PROVIDED RECORDS>
——————————

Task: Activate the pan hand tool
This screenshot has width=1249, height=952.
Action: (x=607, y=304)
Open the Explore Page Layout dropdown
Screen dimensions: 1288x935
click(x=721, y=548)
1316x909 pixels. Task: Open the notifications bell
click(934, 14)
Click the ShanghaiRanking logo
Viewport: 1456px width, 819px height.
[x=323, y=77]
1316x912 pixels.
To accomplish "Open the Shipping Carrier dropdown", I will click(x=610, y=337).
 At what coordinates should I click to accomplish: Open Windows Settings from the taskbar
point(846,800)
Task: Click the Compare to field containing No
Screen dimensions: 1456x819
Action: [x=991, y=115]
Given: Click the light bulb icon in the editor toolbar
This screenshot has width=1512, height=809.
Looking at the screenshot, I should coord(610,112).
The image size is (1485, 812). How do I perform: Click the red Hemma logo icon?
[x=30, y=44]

——————————

TASK TO CARRY OUT> Show all lines above holding the word "dropdown".

SOLUTION BELOW>
Open the Explore Page Layout dropdown
To accomplish "Open the Shipping Carrier dropdown", I will click(x=610, y=337).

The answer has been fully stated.